今日は仕事でとても不甲斐ない出来事があり、帰るやいなや彼に愚痴を吐き出してしまった。料理をしながら話を聞いてくれる彼に「大変じゃったなぁ」「がんばったなぁ」と甘い言葉をかけてもらって、思わず涙が出た。きっととても情けない姿だった。

そんなことがありながらも、夜は年下のかわいいかわいい友達が我が家に来てくれて、その時間だけは仕事のことなど隅に置いて大笑いした。年齢などまるで関係なく、尊敬する友達。「ごちそうさま」とたくさん言ってくれたけれど、こちらの方が多くのものを受け取っているなぁと思う。

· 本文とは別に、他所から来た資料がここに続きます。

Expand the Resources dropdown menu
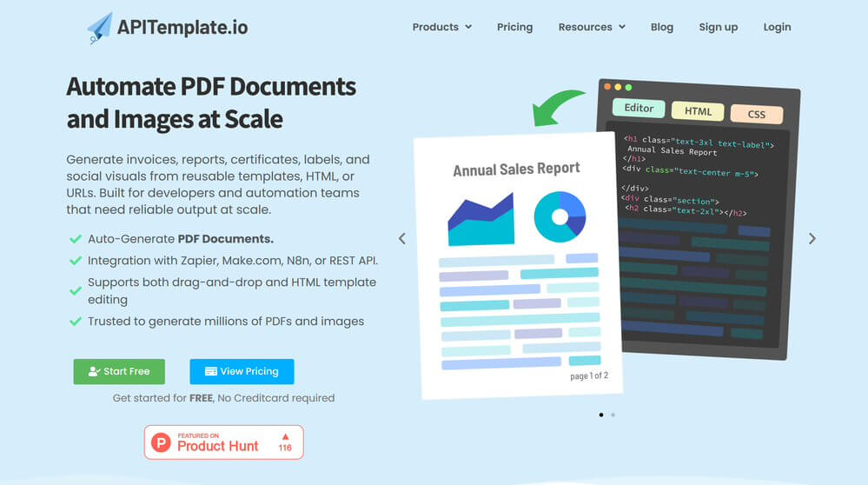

すごく楽しい時間だったのに、おやすみと送り出した後は、しゅるしゅると風船が萎むように元気がなくなってしまった。いつも思うことだけれど、私は誰かに怒っているとき、大抵その状況をどうにもできない自分の非力さに怒っている(なぜか恋愛は別だけど)。今や誰も怒ってはくれない環境で、甘やかせてくれる周囲の人のやさしさを受け取りながらも、私は私で、愛を持って自分を律したい。

2月10日(木)晴れ

ひさしぶりに21時頃まで会社にいて、夜遅くまで先輩と仕事する感じ、懐かしいなと思った。この頃、私はとても不安にまみれている。少人数でお店を運営する中で、製品開発、出荷、お客様対応などとは違い、私の仕事は言ってしまえば、”いなくてもどうにかなる”役割だ。それでも私がいさせてもらっている意味は、お客さんの心を離さないためだと思っている。これからブランドが大きな変化を迎えようとしている中で、戦略はあっても、心はまっしろであらねば、邪念を追い払わねば、と改めて言い聞かせる。

夜は福岡に住む友達と電話をする約束をしていたので、急いで帰る。大切な友達のうれしい報告は、私もうれしい。「30代、ほんとに楽しい」と繰り返し口にする彼女はかっこよくて、そんな彼女だから短期間でぐっと距離が縮まり仲良くなれたのだと思う。「落ち着くってなんだろうねぇ」と話しながら、答えは出なかった。

電話の後は、愛の不時着の二人が結婚したと知り、ここ最近の鬱屈した思いが吹き飛ぶほどに悦に浸った。ずっと、ニヤニヤしていた。直接会ったこともない芸能人の結婚で、ここまで興奮できる単純な性格に、今だけは感謝したいと思った。

2月11日(金)晴れ時々曇り

昨晩の余韻が消えず、移動中は愛の不時着のオリジナルサウンドトラック、略してOSTをエンドレスで聴く。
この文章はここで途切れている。